Screen-element location records:
----

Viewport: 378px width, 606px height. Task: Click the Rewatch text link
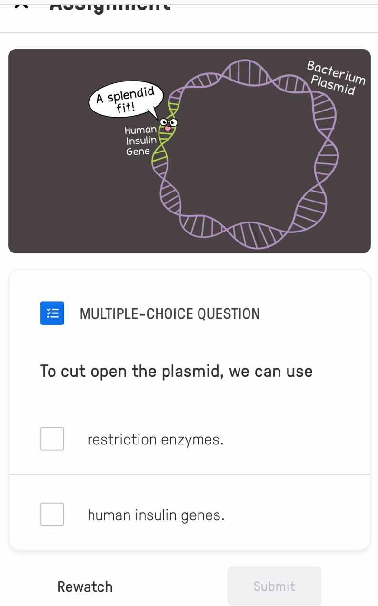click(85, 586)
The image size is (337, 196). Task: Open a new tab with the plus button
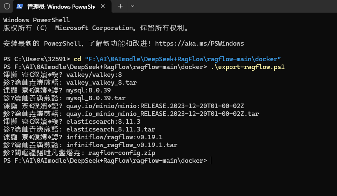click(x=120, y=6)
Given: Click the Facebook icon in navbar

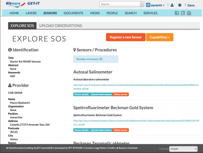Looking at the screenshot, I should click(x=177, y=13).
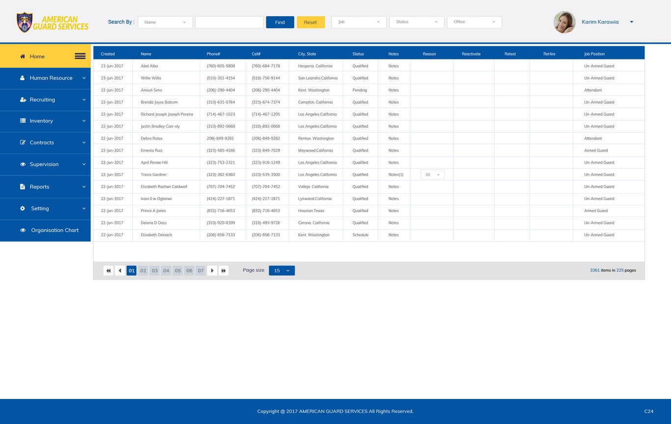Go to the first page arrow

[109, 271]
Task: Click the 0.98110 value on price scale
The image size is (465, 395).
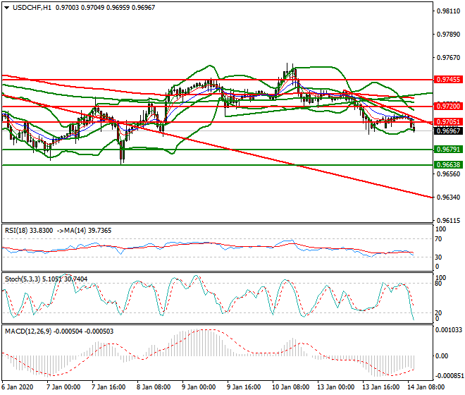Action: [x=448, y=11]
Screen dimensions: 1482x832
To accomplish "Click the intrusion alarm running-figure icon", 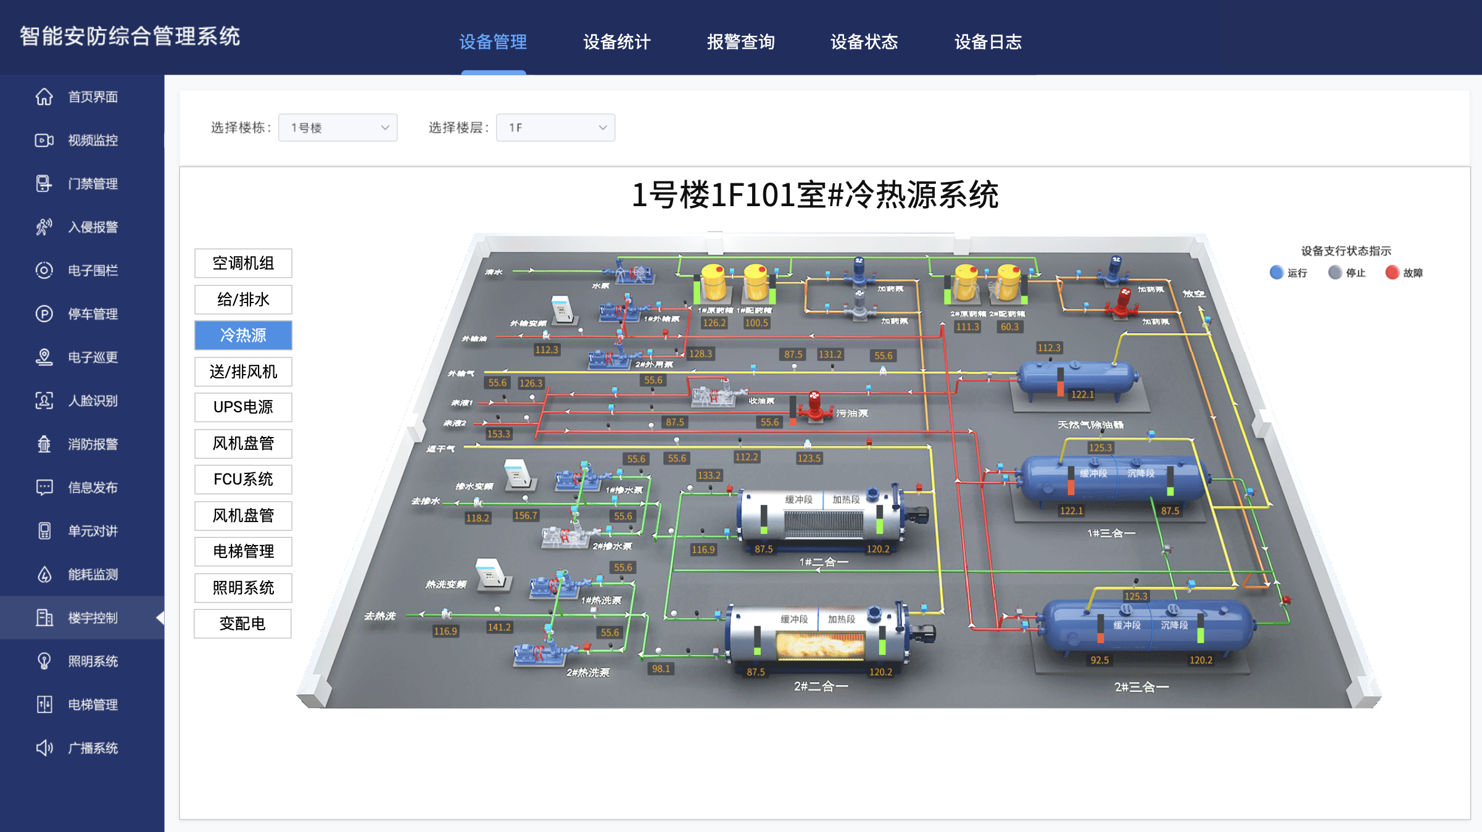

----

Write out all of the records above line for line, without changing anything. Leave the pictures out.

Viewport: 378px width, 606px height. Task: Click the Rewatch text link
click(85, 586)
The image size is (337, 196). Task: Open a new tab with the plus button
click(x=120, y=6)
Given: Click the Facebook icon in navbar

Looking at the screenshot, I should click(x=177, y=13).
Go to the first page arrow

[109, 271]
Task: Click the 0.98110 value on price scale
The image size is (465, 395).
Action: [x=448, y=11]
Screen dimensions: 1482x832
To accomplish "Click the intrusion alarm running-figure icon", 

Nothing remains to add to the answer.